Mizpah (Hebrew "watchtower") was the name of multiple elevated sites in the Old Testament — at least four — each marking a place of covenant witness or assembly. Most famously, Jacob and Laban erected the heap of stones called Mizpah as a covenant boundary witness between them: "The LORD watch between me and thee, when we are absent one from another" (Genesis 31:49). Another Mizpah in Benjamin became the gathering place where Samuel led Israel to repentance and the LORD thundered against the Philistines (1 Samuel 7:5-13). It was also the seat of Gedaliah’s short-lived governorship after the fall of Jerusalem (Jeremiah 40-41). Watchtowers were where covenant memory was kept and renewed.
Mizpah — a watchtower; a place of vigilant oversight.
A name given to several elevated places in Palestine used as lookouts. The covenant Mizpah of Jacob invokes God to watch between two parties when they are out of each other's sight.
Genesis 31:49 — "The LORD watch between me and thee, when we are absent one from another."
1 Samuel 7:5 — "Gather all Israel to Mizpeh, and I will pray for you unto the LORD."
1 Samuel 7:12 — "Then Samuel took a stone, and set it... and called the name of it Ebenezer."
Judges 20:1 — "The congregation was gathered together as one man... unto the LORD in Mizpeh."

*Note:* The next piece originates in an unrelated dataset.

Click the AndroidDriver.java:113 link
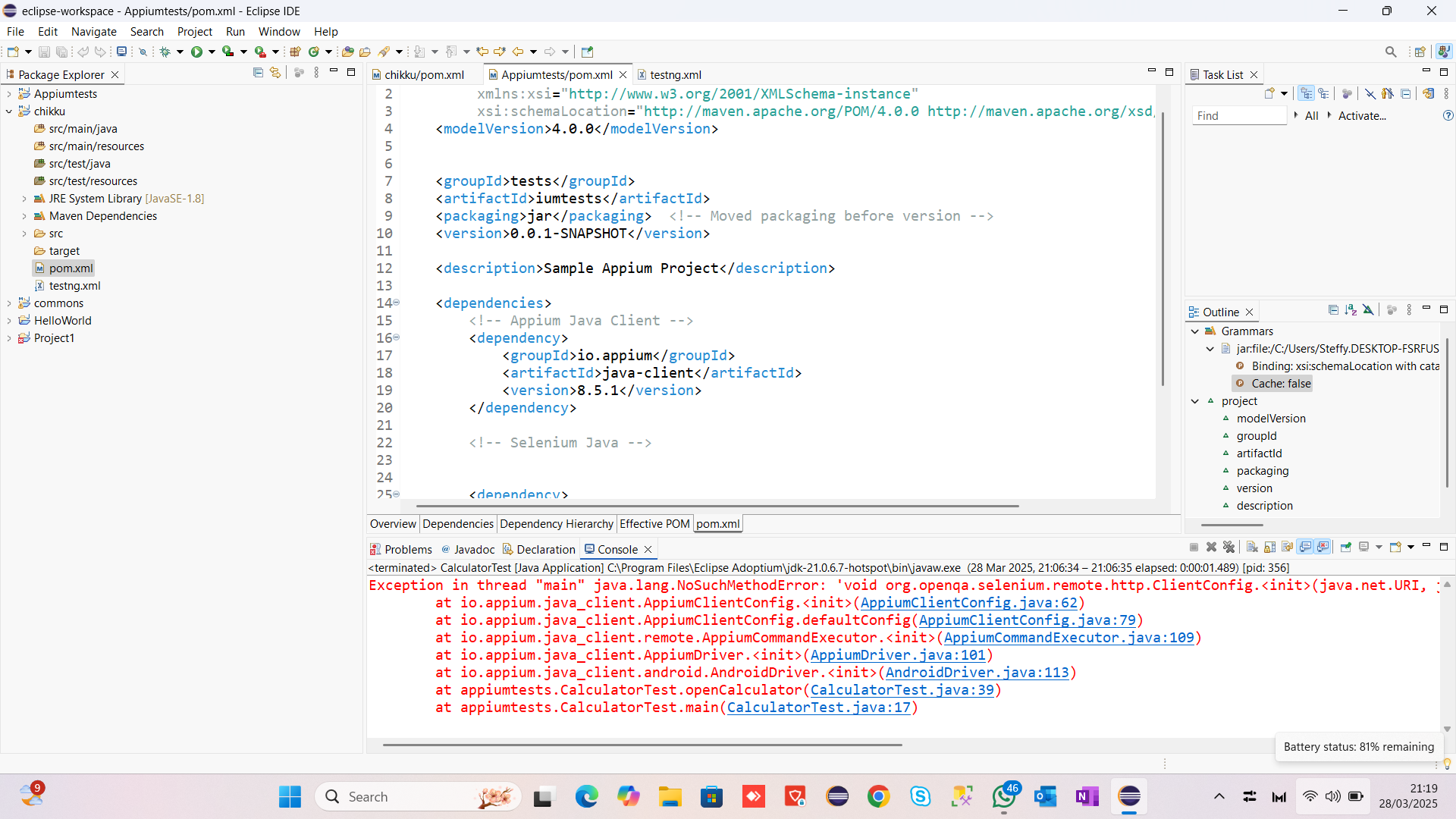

Sentimentalized into jewelry and parting tokens, stripped of covenant accountability.
The Mizpah benediction has been engraved on heart-shaped pendants for lovers, with the covenant edge filed off. The original was a boundary stone between two suspicious parties calling God to watch their conduct.
It is not a sweet farewell; it is a deterrent. The LORD watch — lest either of us cheat the other.
Hebrew tsaphah — to lean forward, peer, keep watch.
H4709 — Mizpah — watchtower, lookout
H6822 — tsaphah — to keep watch, observe
H1285 — beriyth — covenant, agreement
"Set up a Mizpah between you and your brother — let God watch what man cannot."
"Samuel's Mizpah was no token; it was a fast and a pouring out of water before the LORD."
"When the watchman climbs the tower, he is at Mizpah whether he names it or not."